──────── DATASET ────────
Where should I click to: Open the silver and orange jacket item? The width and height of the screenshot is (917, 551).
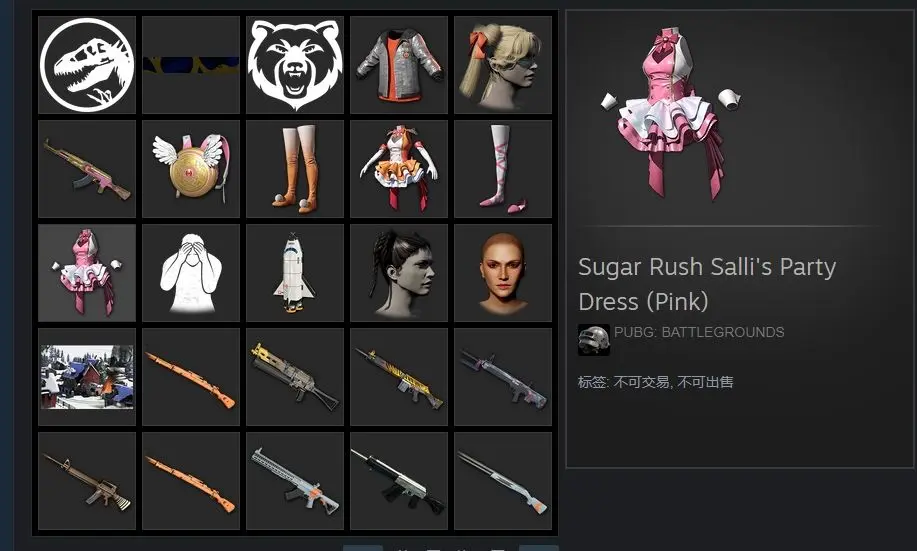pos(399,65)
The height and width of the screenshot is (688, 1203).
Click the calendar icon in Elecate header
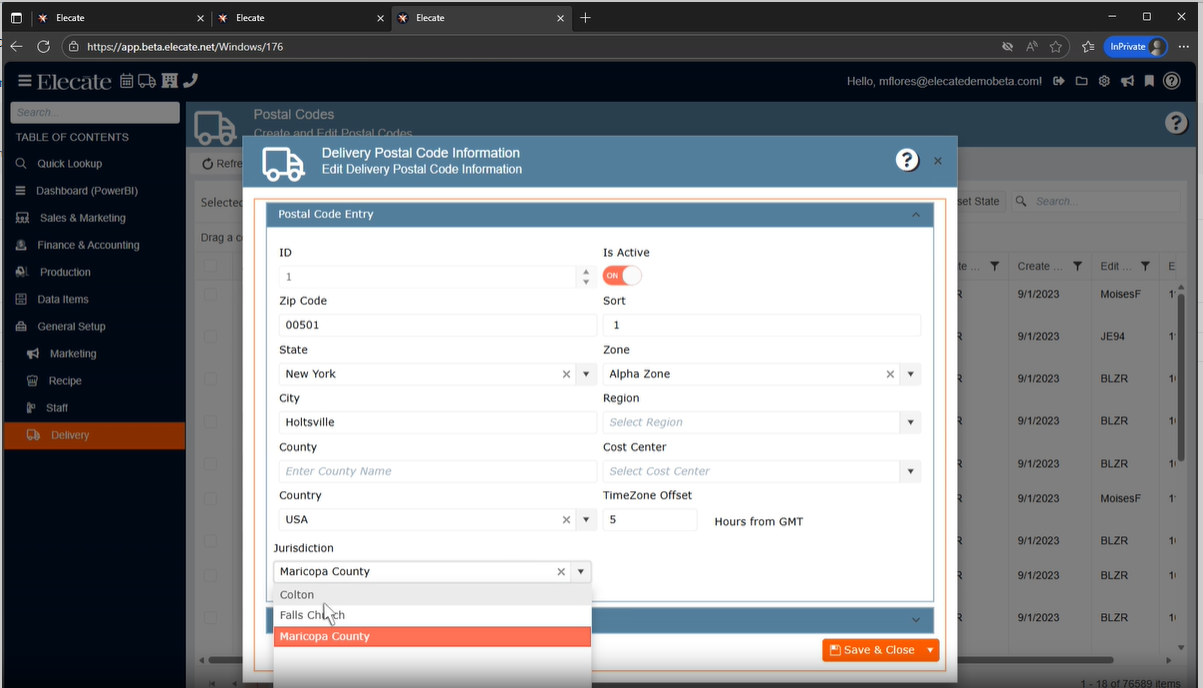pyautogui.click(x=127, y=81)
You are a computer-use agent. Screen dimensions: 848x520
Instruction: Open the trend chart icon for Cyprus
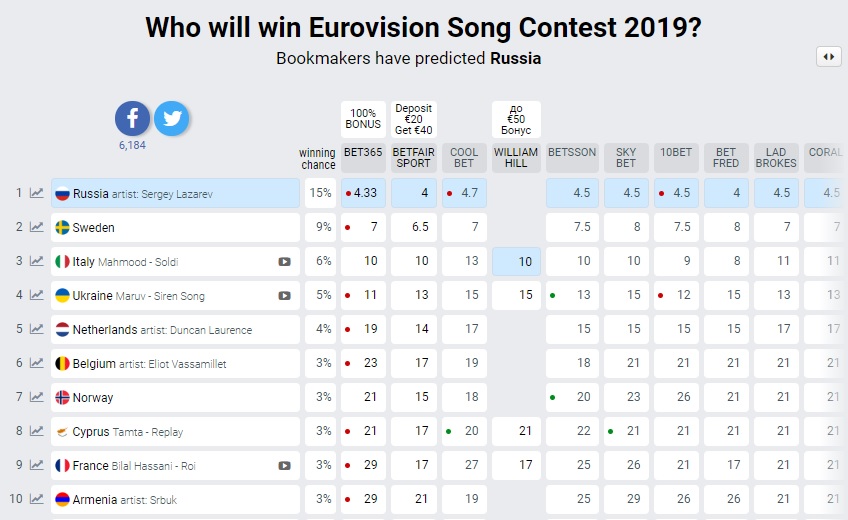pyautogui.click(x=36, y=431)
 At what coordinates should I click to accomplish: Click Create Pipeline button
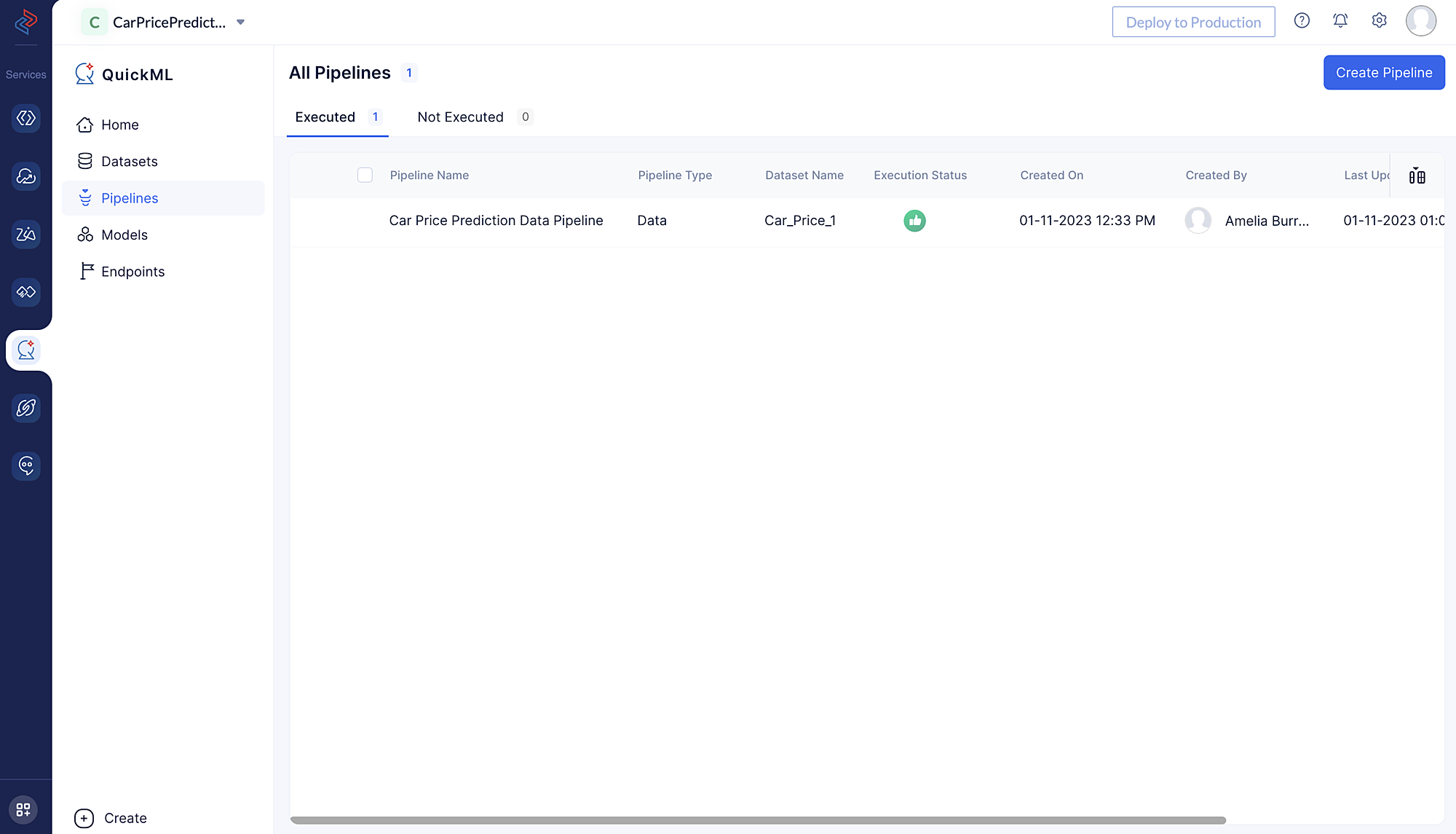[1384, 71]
────────
──────── DATASET ────────
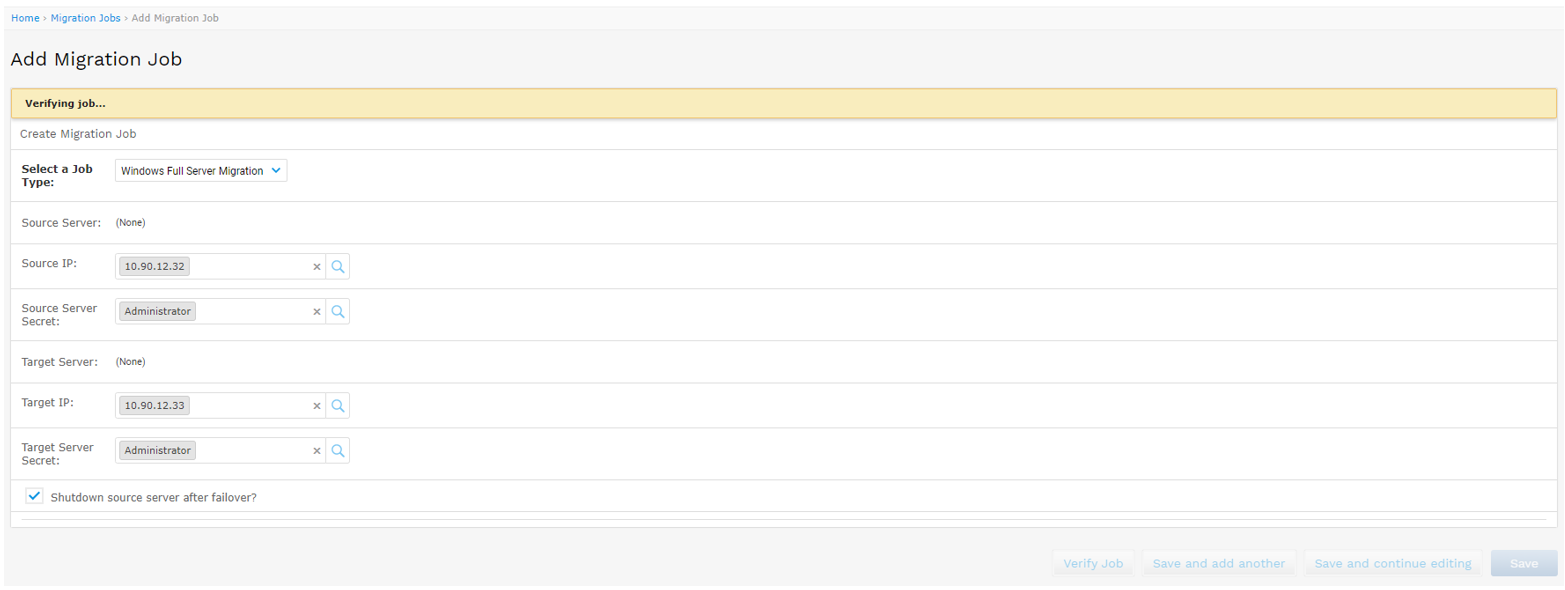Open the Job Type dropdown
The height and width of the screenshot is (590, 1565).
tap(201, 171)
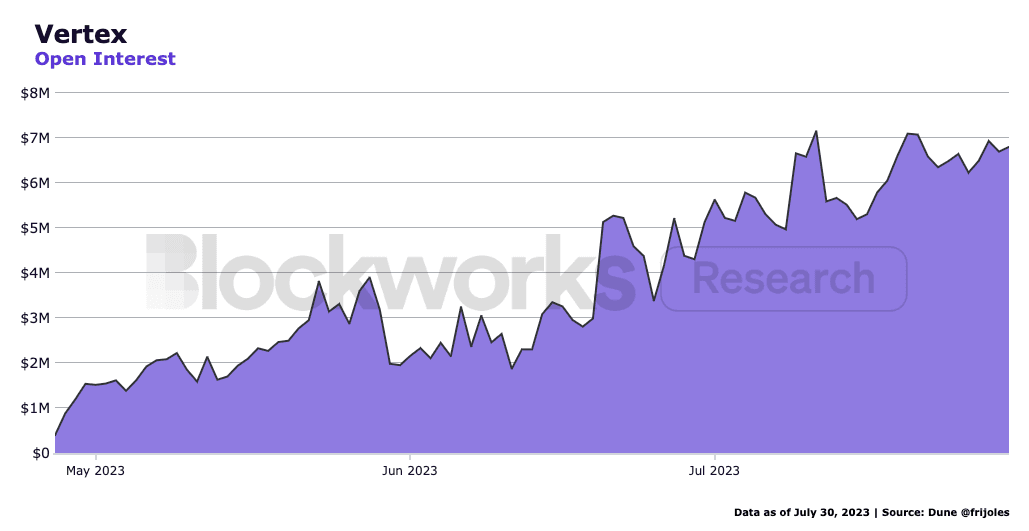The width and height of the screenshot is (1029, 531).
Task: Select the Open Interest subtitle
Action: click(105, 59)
────────
──────── DATASET ────────
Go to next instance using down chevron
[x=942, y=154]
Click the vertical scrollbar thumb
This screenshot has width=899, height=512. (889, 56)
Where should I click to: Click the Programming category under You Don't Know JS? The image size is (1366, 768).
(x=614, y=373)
────────
REQUIREMENT> Using the data above, print only the lines starting at the one with "Where should I click to: Open" and ending at the one with "You are a computer-use", exactly as they stand, minus the pictures.

TASK RESPONSE>
Where should I click to: Open the silver and orange jacket item? The width and height of the screenshot is (917, 551).
pos(399,65)
The height and width of the screenshot is (688, 1203).
Click the calendar icon in Elecate header
pyautogui.click(x=127, y=81)
You are a computer-use agent. Screen dimensions: 848x520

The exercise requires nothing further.